╭─ Dataset

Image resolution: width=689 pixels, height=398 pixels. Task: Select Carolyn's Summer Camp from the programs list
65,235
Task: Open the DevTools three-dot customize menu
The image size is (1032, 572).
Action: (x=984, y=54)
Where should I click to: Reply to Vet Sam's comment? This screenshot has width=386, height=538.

╰─
╭─ Dataset

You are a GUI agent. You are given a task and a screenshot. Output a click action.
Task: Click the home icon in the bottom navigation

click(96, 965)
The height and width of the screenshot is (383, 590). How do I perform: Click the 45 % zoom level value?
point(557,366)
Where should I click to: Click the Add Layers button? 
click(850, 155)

╰─

Problem details: Return each line of the data above that contains the word "screenshot".

Task result:
Where should I click to: Reply to Vet Sam's comment? This screenshot has width=386, height=538.
You are a GUI agent. You are given a task and a screenshot. Output a click action.
The height and width of the screenshot is (383, 590). How do I perform: Click the 45 % zoom level value?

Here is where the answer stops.